The lowdown on tablet PCs

What is it? A tablet PC pairs an electromagnetic pen or stylus with a touch-sensitive screen for controlling user input. Slate versions dispense with a keyboard and operate entirely with the stylus. Convertible versions come with a keyboard and can be used as a notebook or slate PC.

How much do they cost? A Tablet PC can be had for as little as $1,200, although expect to pay $1,600 to $2,100 up for one with all the features you want.

What are the tradeoffs between slate and convertible versions? The most obvious difference is the most significant: Slate versions don't include a keyboard; convertibles do. Slate users who absolutely require a keyboard can easily add an external version via one of the cleverly placed USB ports along the unit's side or back.
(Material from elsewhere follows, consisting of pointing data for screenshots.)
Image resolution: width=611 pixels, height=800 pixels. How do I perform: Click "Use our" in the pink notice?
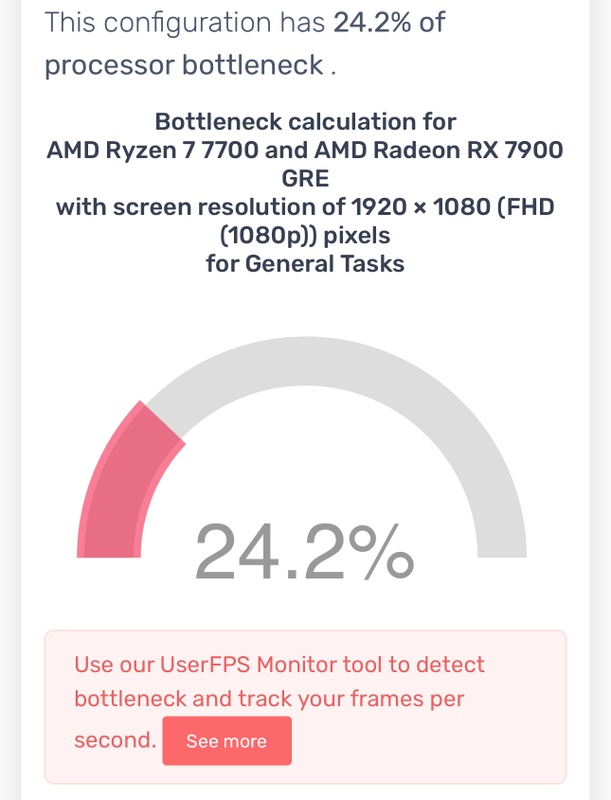click(x=111, y=665)
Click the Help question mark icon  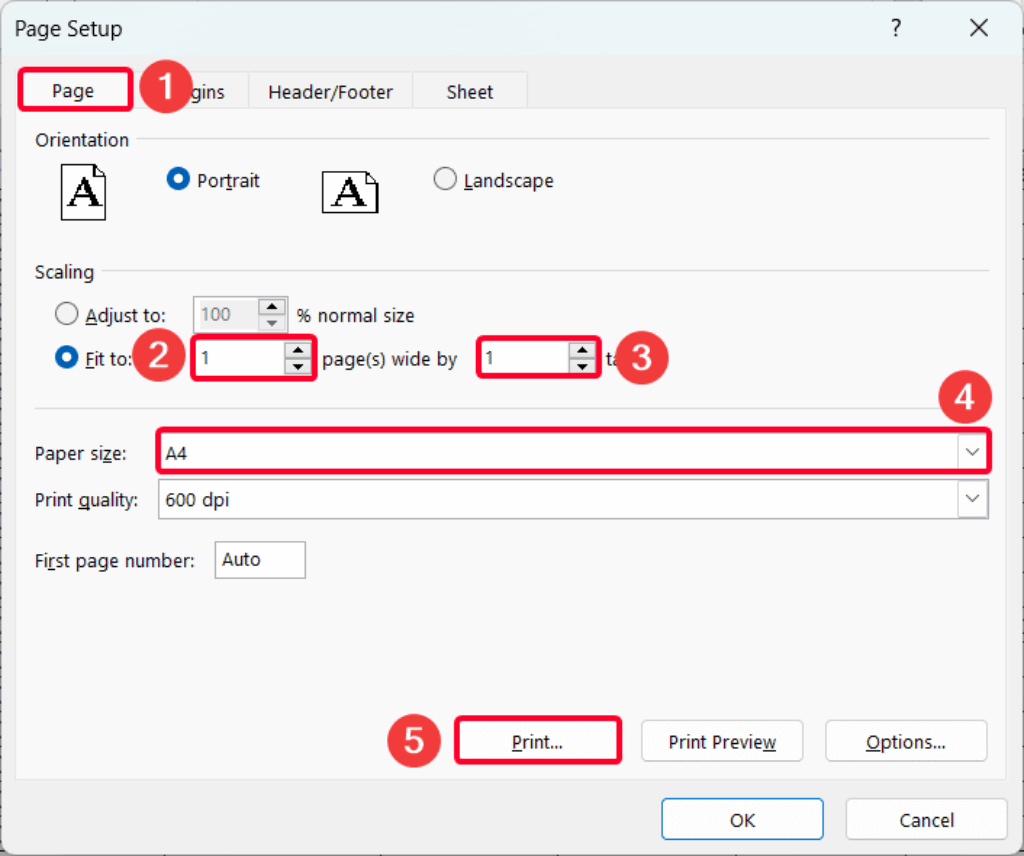[x=895, y=28]
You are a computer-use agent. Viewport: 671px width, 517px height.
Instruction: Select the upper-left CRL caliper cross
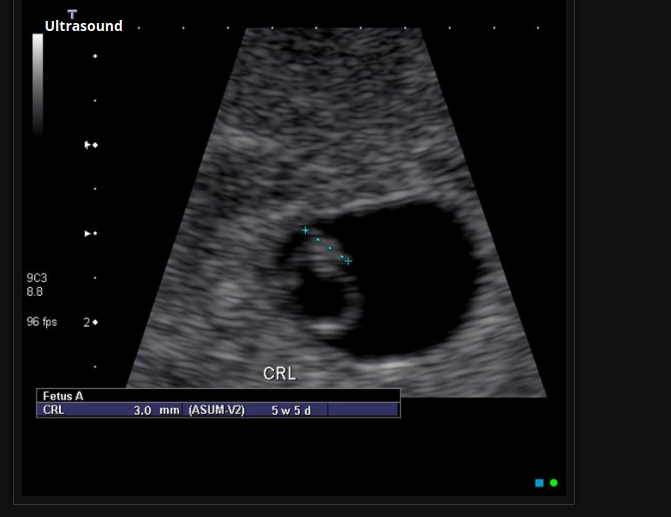click(306, 230)
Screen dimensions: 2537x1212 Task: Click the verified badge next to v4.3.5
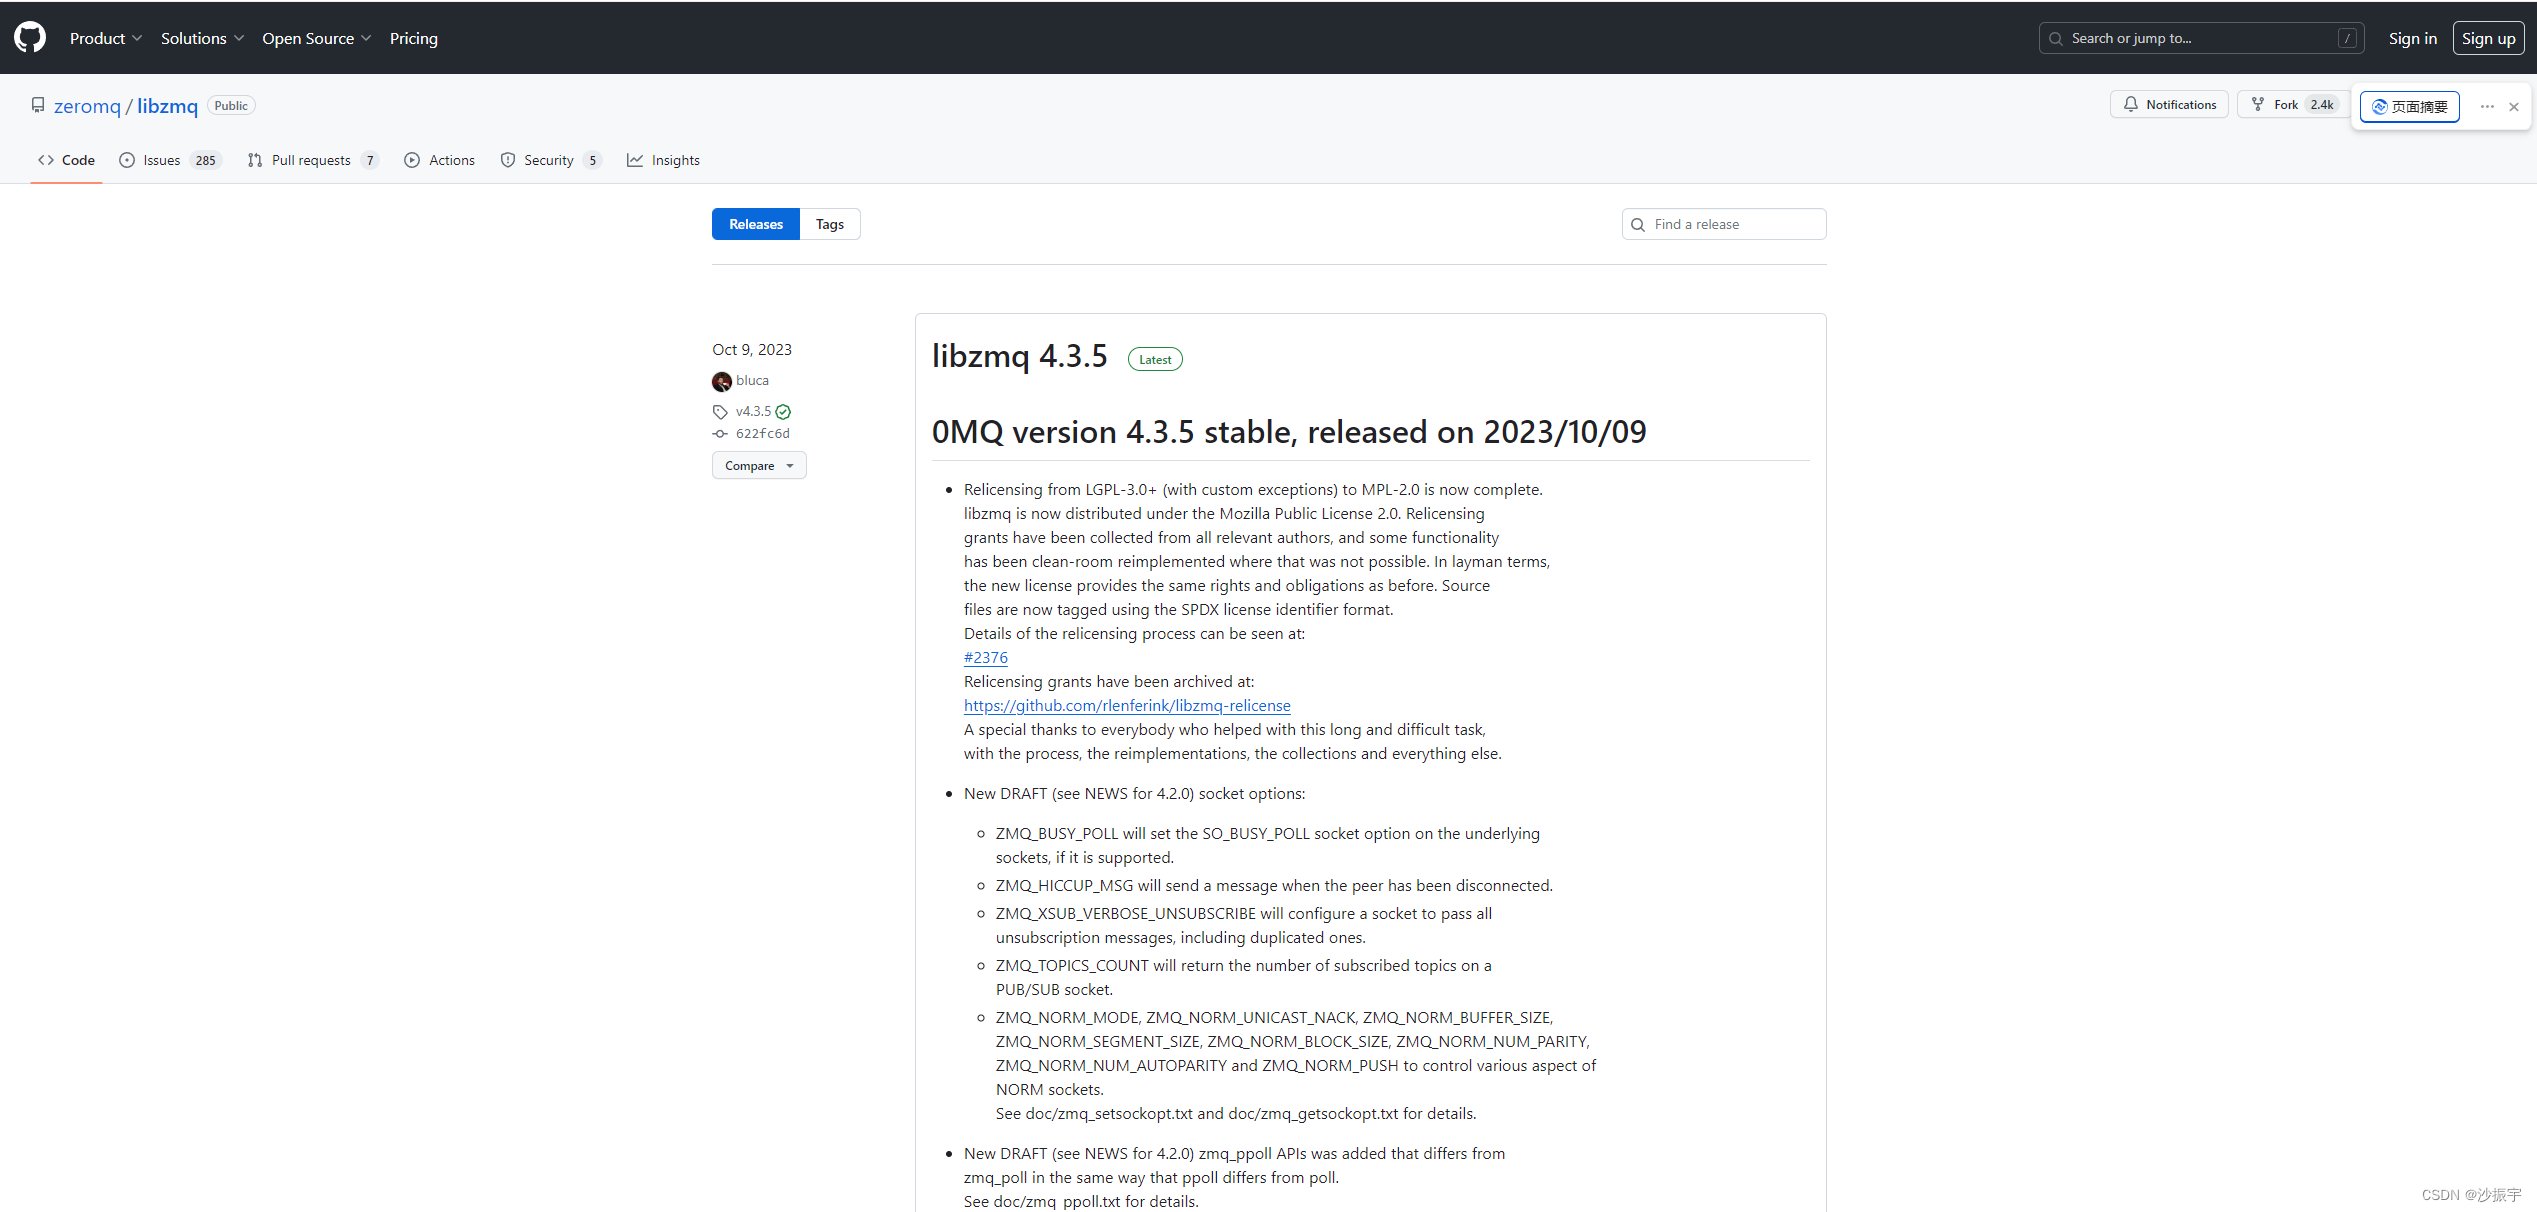click(x=782, y=411)
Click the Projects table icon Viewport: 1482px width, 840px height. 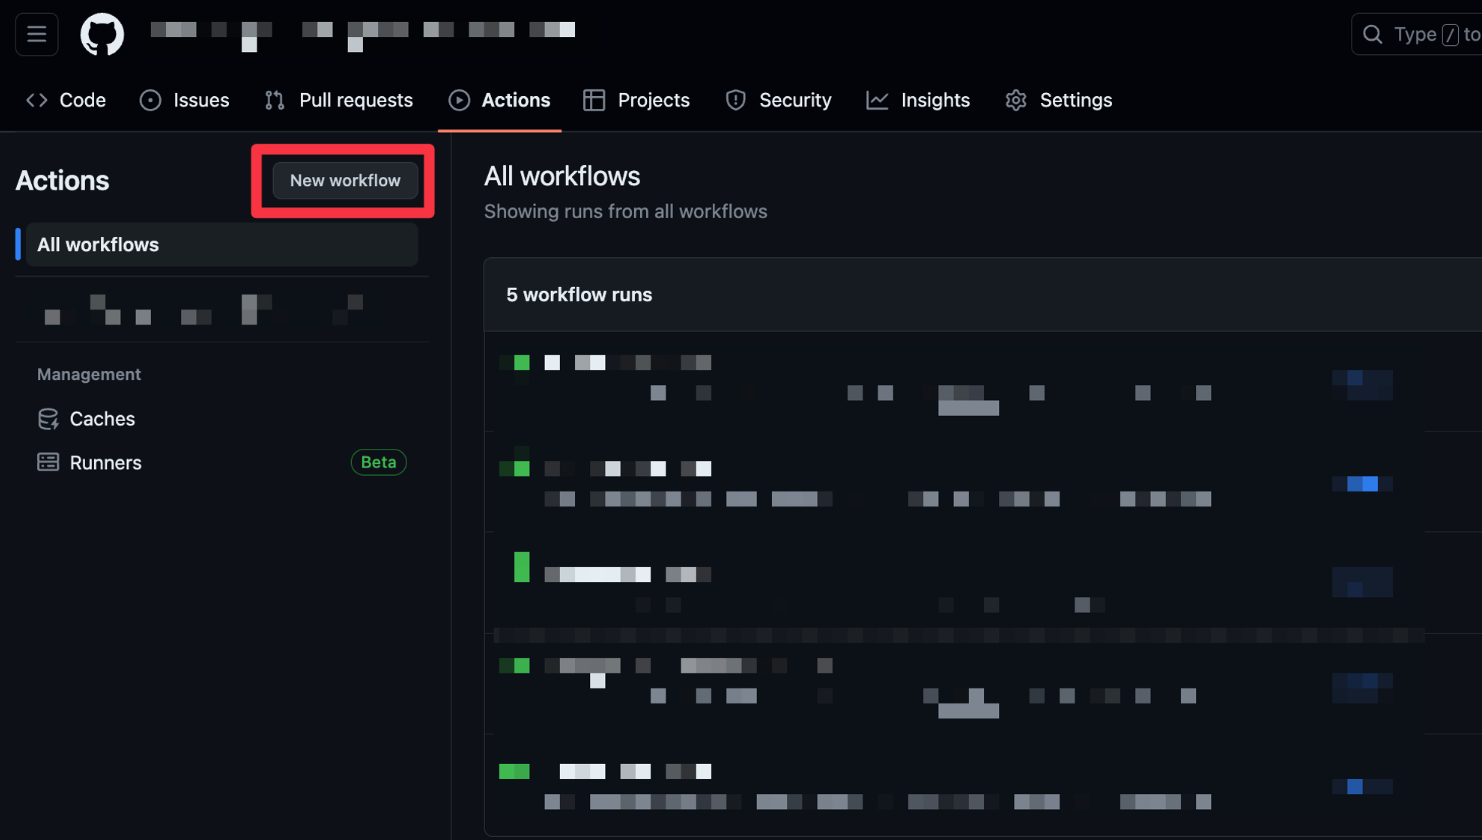[x=594, y=100]
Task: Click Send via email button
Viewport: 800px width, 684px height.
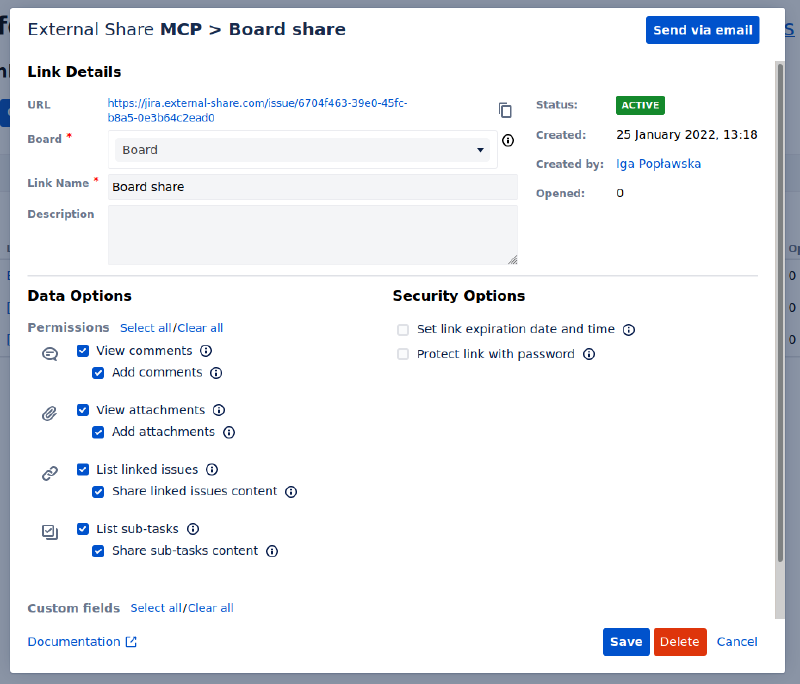Action: pos(702,30)
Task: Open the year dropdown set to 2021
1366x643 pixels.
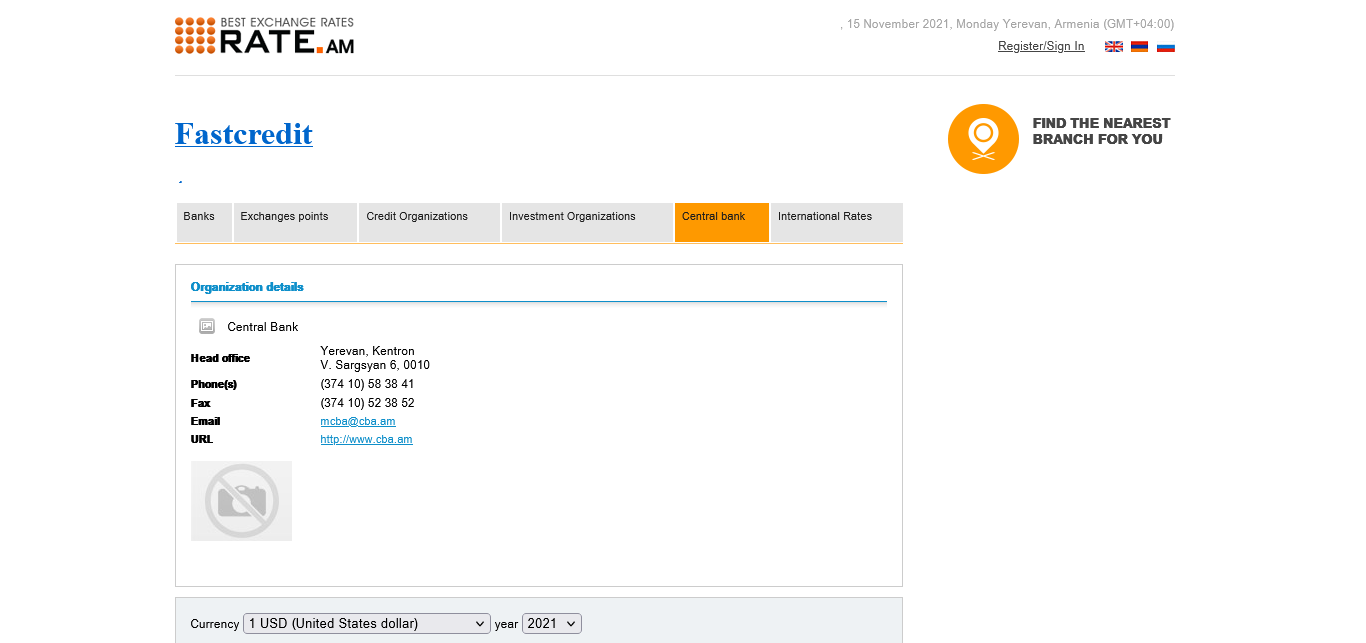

Is it really better than a traditional subnotebook? A tablet PC is better if you want to use the advanced features provided by the Microsoft Windows XP Tablet PC Edition 2005 operating system such as brought in a host of compelling new features such as slate-based input, upgraded speech recognition, advanced handwriting recognition program and support for ClearType technology. They aren't if all you want to run are traditional Windows applications.

Must-know info? Despite a strong and growing following, sales of Tablet PCs may never overtake those for traditional subcompacts. But they come closer than any other format to representing Bill Gates' vision of computing, and as prices drop to about $1,500, they will likely find a solid niche in the computing scene.